- **PROBLEM DETAILS**:
Your task is to reproduce exactly the lines from the line with "[Instagram] (153, 613)" through the end of the records below.

### THE DATA

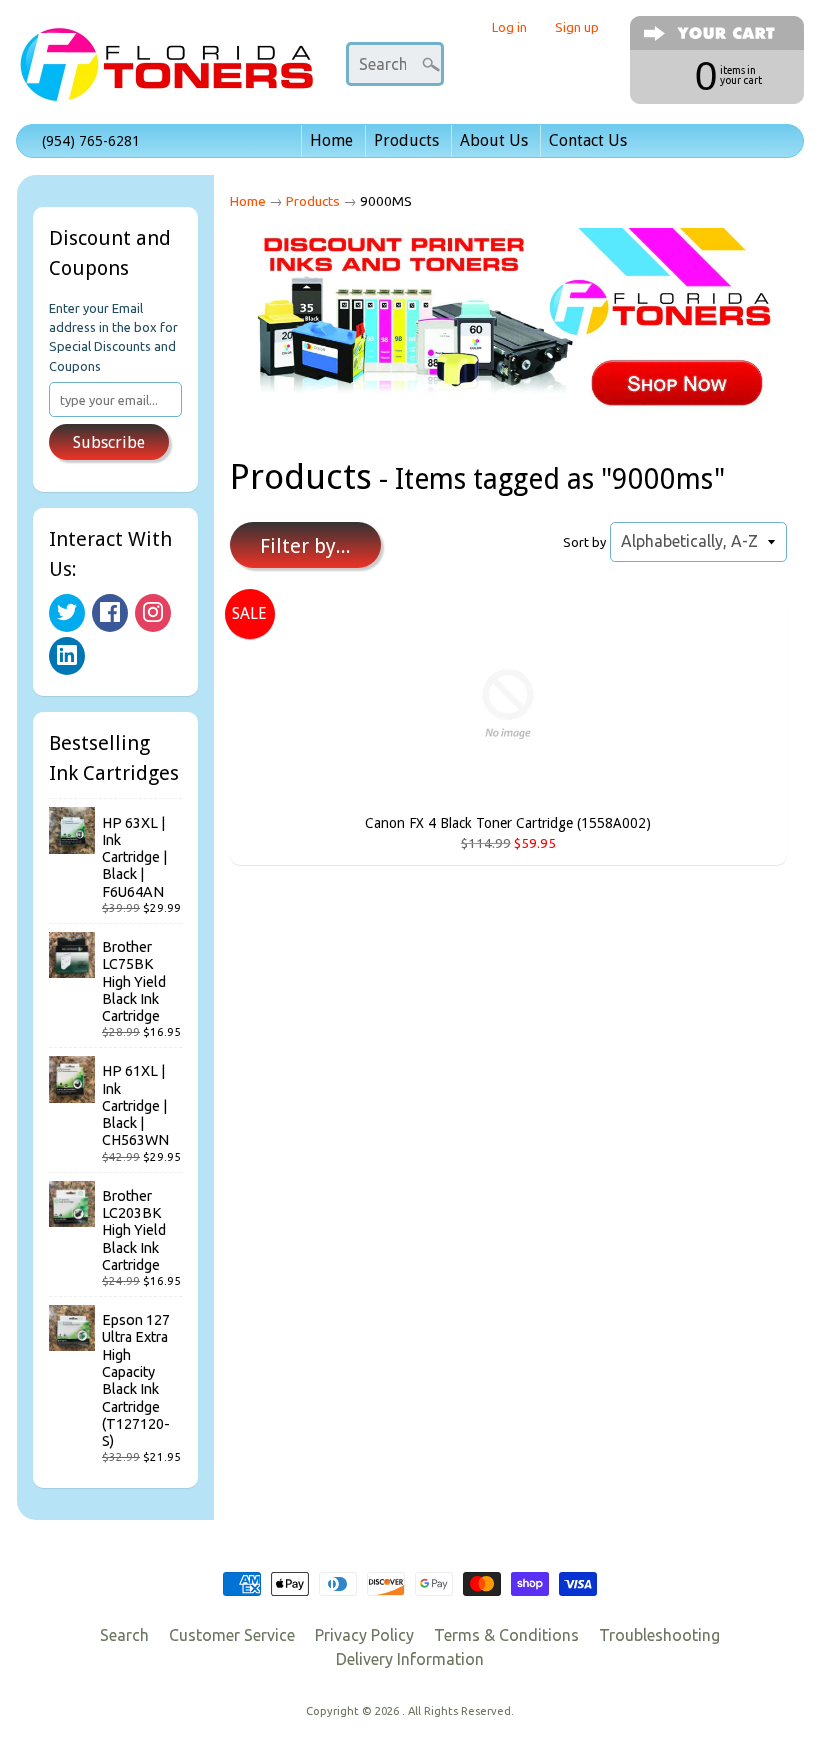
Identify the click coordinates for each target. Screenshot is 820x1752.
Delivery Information (410, 1659)
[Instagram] (153, 613)
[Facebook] (110, 613)
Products (406, 140)
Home (331, 140)
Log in (509, 27)
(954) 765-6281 (91, 141)
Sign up (577, 27)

######

- **SOLVED EXERCISE**:
[Instagram] (153, 613)
[Facebook] (110, 613)
Products (406, 140)
Home (331, 140)
Log in (509, 27)
(954) 765-6281 (91, 141)
Sign up (577, 27)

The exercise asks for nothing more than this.